Miliband has now put on the hairshirt and admitted to ‘bad behaviour’. His thinking is once again utterly superficial. What is behind it is his fear that if the worst excesses of finance capital are not pruned it will lead to a mutiny of the oppressed who will treat the bankers and bosses, and of course capitalism, in the same way that the French masses treated the Bourbons. To use a modern term, they will be subjected to a ‘haircut’.
He told his audience: ‘This is about more than one man, one bonus, or one knighthood. These are symbols – and symptoms – of public discontent with a system that is not working as it should.’
Fearful Ed pleaded: ‘Nobody in this country – neither the banks’ most staunch defenders nor their most outspoken critics – believe that a public argument between executives, shareholders, politicians and the public is the best way for any sector to set pay.’
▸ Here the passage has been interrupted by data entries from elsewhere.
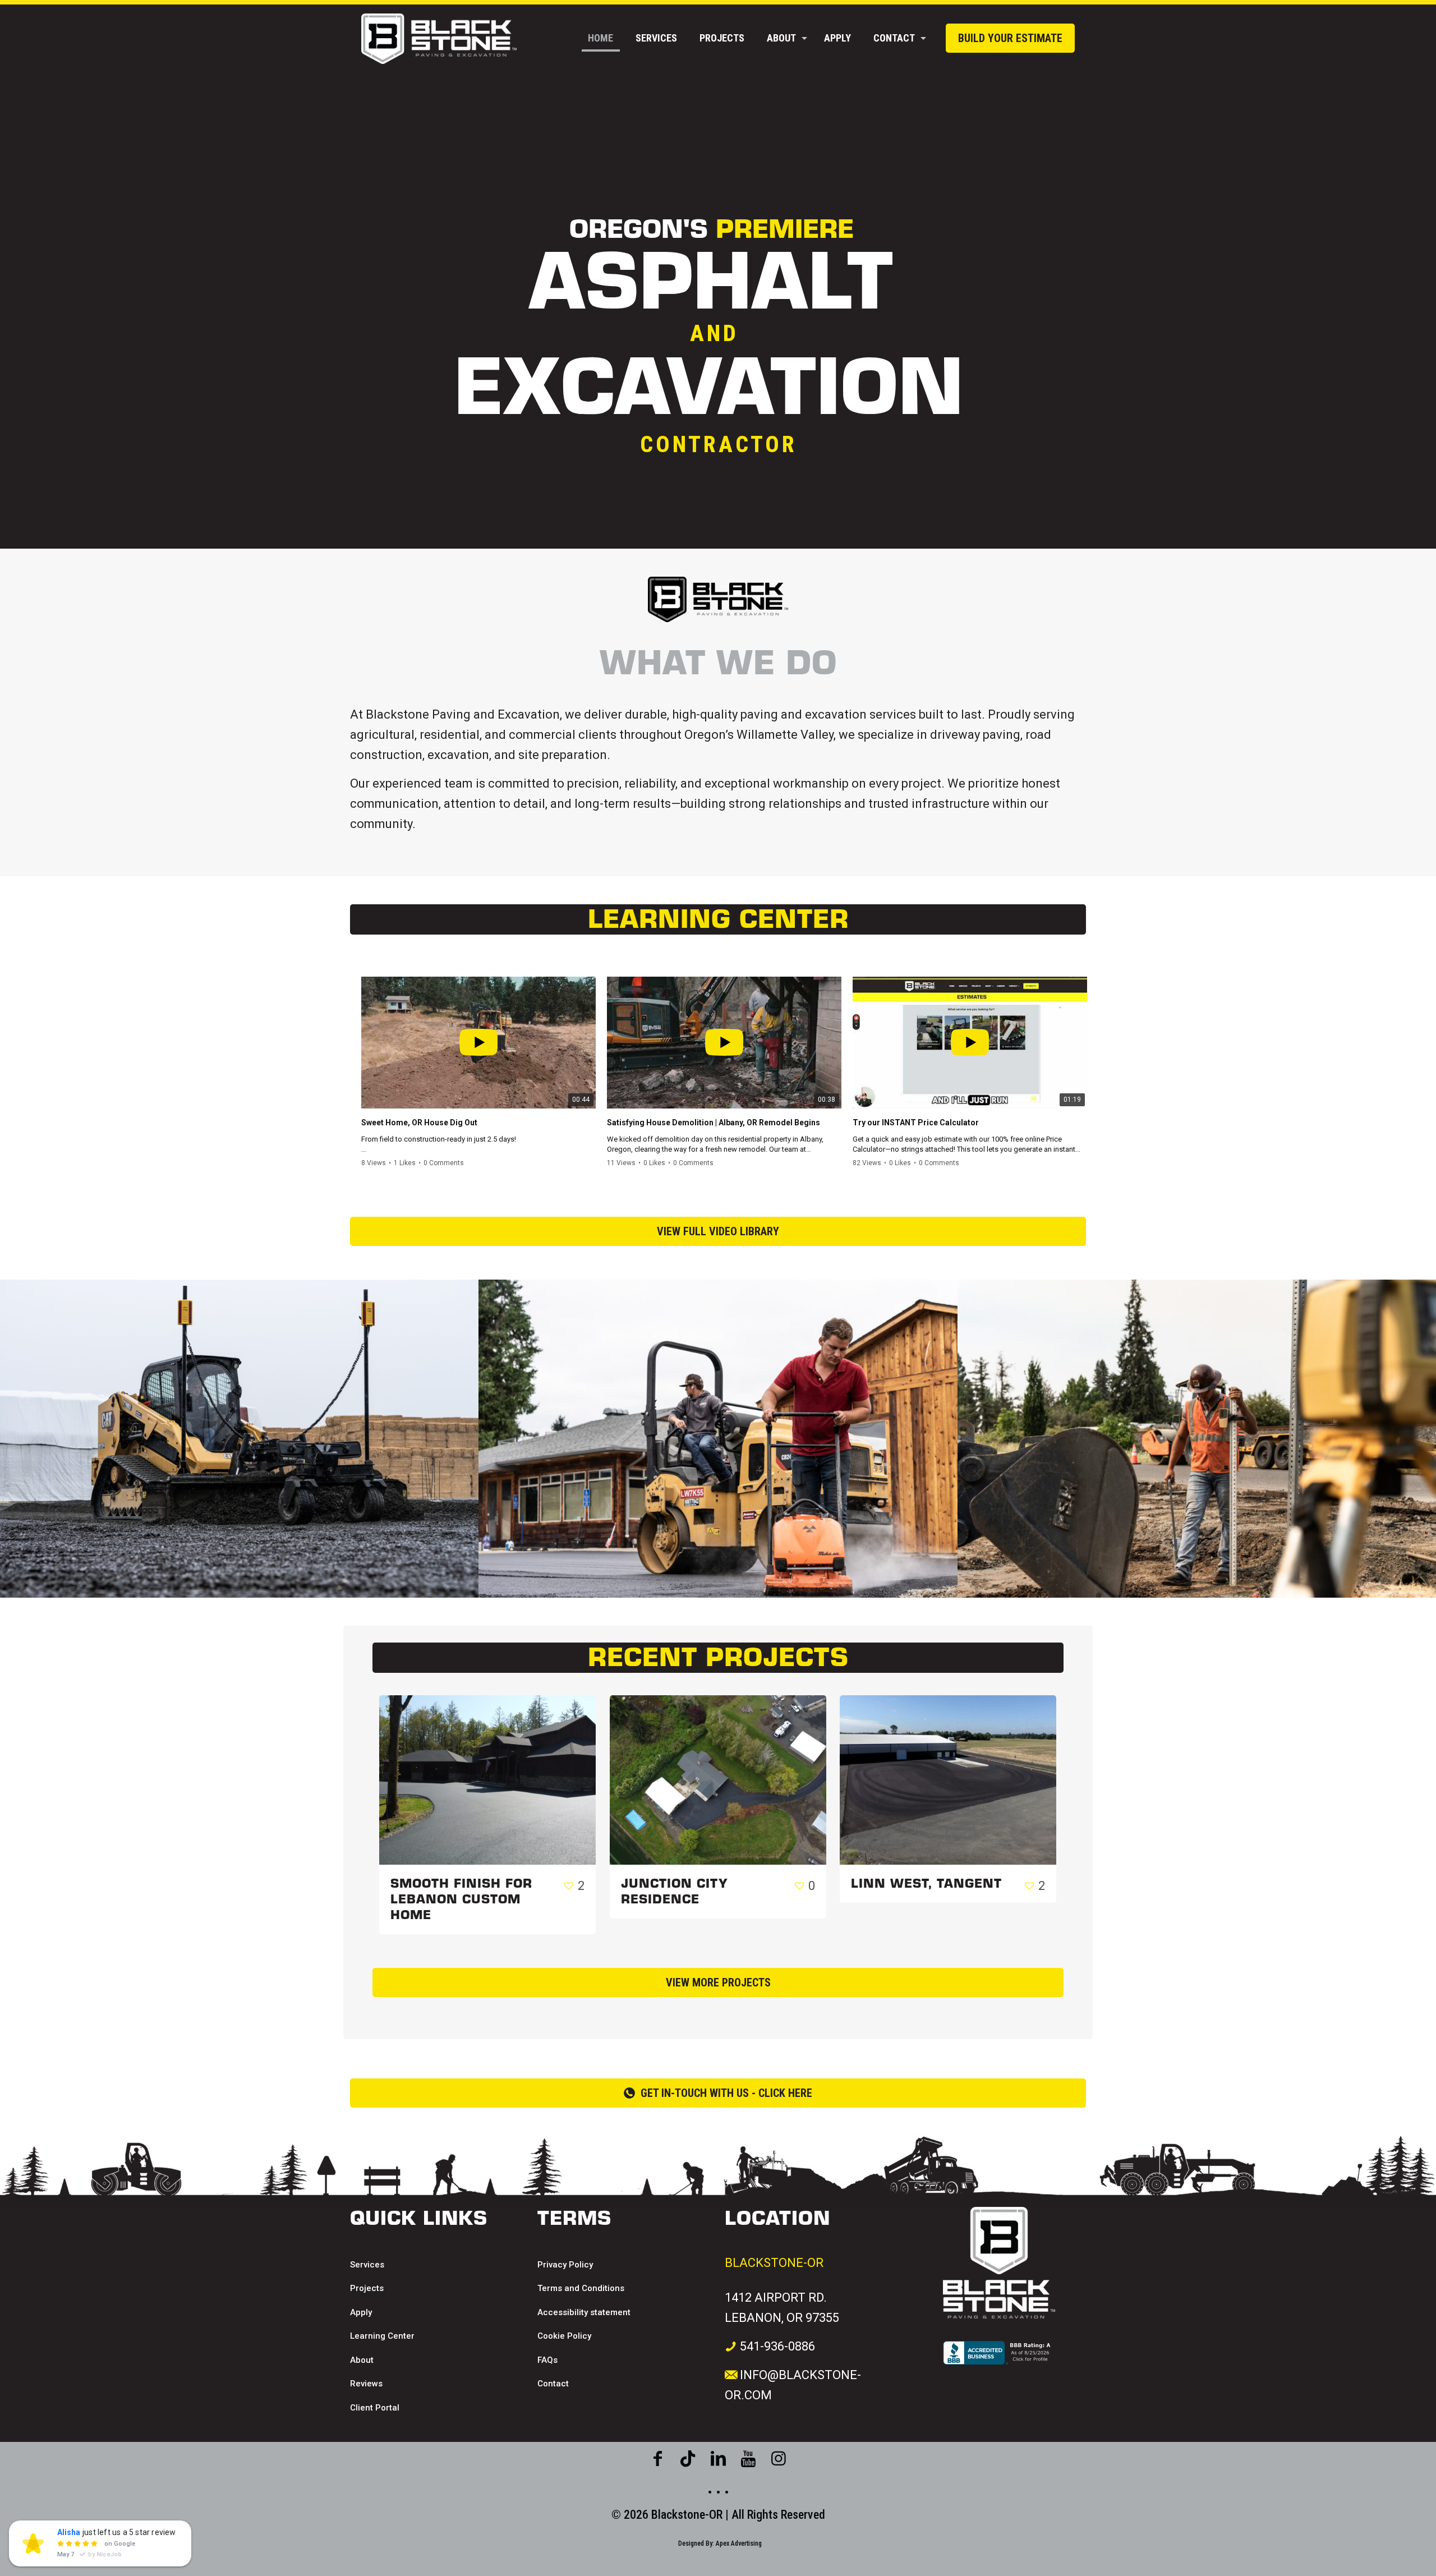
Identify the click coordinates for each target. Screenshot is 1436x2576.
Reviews (366, 2384)
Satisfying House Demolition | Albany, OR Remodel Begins (713, 1122)
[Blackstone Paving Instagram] (748, 2458)
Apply (361, 2312)
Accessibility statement (583, 2312)
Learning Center (382, 2336)
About (362, 2360)
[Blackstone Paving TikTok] (687, 2458)
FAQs (547, 2360)
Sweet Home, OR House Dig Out (419, 1122)
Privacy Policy (565, 2265)
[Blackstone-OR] (439, 38)
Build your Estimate (1010, 38)
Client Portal (374, 2408)
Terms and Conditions (580, 2288)
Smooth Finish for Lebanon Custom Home (461, 1899)
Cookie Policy (564, 2336)
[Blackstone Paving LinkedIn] (718, 2458)
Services (367, 2265)
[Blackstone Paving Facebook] (657, 2458)
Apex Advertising (739, 2543)
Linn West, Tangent (926, 1883)
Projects (367, 2288)
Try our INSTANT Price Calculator (916, 1122)
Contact (553, 2384)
The dirty deals must be done in private – not in front of the public – is the theme of the Labour leader, as he added: ‘It is in all our interests to find a better way forward…We need to learn the most important lesson of the week: we cannot have a banking sector so divorced from the rest of the economy and the rest of society. We succeed or fail together.’
He added: ‘We need what you might call “one nation banking”. We need banks that serve the real economy. We need banking serving every region, every sector, every business, every family in this country. And we need banks run in a way that people believe are consistent with their values – the values of Britain.’
Miliband wants an Alice in Wonderland-type of banking, that has never existed anywhere. But he has to admit to the advance of revolution. ‘Everywhere you look, pillars of the conventional wisdom which have stood solidly for thirty-odd years are crashing to the ground.
‘Until 2007, (when his political bosses Blair and Brown were caught out – News Line) it was hard to imagine that: light touch financial regulation would be so thoroughly discredited; financial instruments designed to make each bank safer would make the banking system as a whole riskier; we would be facing interest rates lower than we have seen for decades without lending rising as a result; bank bonuses could be in the billions even as banks’ share price fell; all the banks in this country would be backed by an implicit government guarantee; and two of the biggest would be largely owned by the government.
‘We all know this has happened because something has gone deeply wrong.’
Far from things going ‘deeply wrong’ – as Marx proved in his volumes of Capital – the laws governing the capitalist system produce such crises as part of its development, and that crises cannot be regulated out of the system – they are intrinsic to it and can only be eliminated through a socialist revolution.
The reality is that banks will only act for the nation after a socialist revolution has nationalised them and put them under workers’ management where they will play a progressive role as an institution of the workers’ state, developing a socialist economy planned to satisfy the needs of the people.
The maxim of such a society will be: from each according to their ability, to each according to their need. This will be a truly fair and responsible society.